In 1926 Kerkenes was also visited by the hittitologist E. Forrer who suggested that it was the work of the Cimmerians (Forrer, 1927).
As a result of von der Osten's enthusiastic accounts and his shrewd realisation that the city was indeed a pre-Hellenistic foundation of supreme importance, Breasted decided that the matter of the date and particularly the possibility of it being Hittite had to be settled. Thus, in 1928, with a permit from the Turkish authorities, Erich Schmidt was instructed to make a diversion from the main focus of Hittite Expedition's excavations at Alishar Hoyuk in order to make exploratory trenches at Kerkenes. Schmidt and his team dug a total of 14 test trenches in the space of a week. The results were clearly stated in a Marconigram sent from Kayseri to the breasted guranty trust company of Newyrok fifty Pallmall London. It said, simply, "Kerkenes posthittite preclassical + Schmidt". The late Iron age date had been correctly established and was clearly a disappointment, bluntly put in a letter from Schmidt to Charles Breasted written at Alishar on September 12: "We found, to our regret, that it is a post-Hittite town, built in preclassical times. We worked madly, up there, to cover the entire ruin territory in the shortest possible time. It took us eight days to accomplish that, and we nailed down the facts in quite a durable manner." The results were promptly published with exemplary thoroughness (Schmidt, 1929).
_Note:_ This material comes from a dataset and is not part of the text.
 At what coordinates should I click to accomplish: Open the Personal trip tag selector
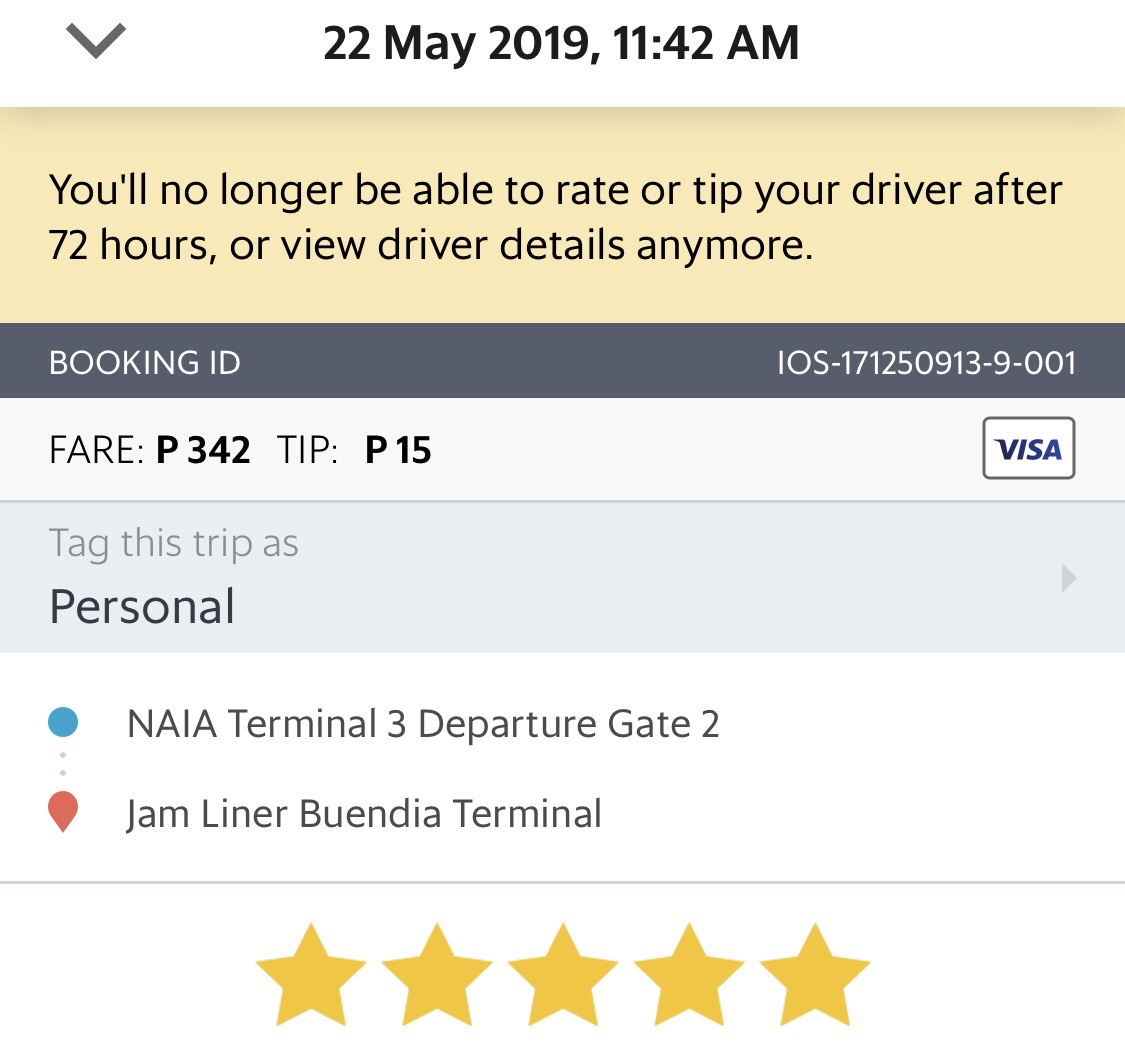click(562, 577)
Scant attention was paid to the site thereafter. The Hittite Expedition from the Oriental Institute at Chicago (OIC) was primarily interested in the Hittites and their beginnings, von der Osten having deliberately chosen to excavate at Alishar Hoyuk because the mound afforded the opportunity to obtain a stratigraphic sequence. It is to the enormous credit of Schmidt and von der Osten that the Alishar excavation reports remain seminal to any current understanding of the pre-classical archaeology of the Anatolian plateau. Generations of scholars from the German expedition to Bogazkoy visited Kerkenes, Bittel himself showing keen interest and publishing a collection of local legends about the place, but energy was not to be diverted from Hattusa.
A new series of annual campaigns was begun in 1993 by Francoise and Geoffrey Summers under the auspices of the BIAA with a Permit granted by the Turkish Ministry of Culture.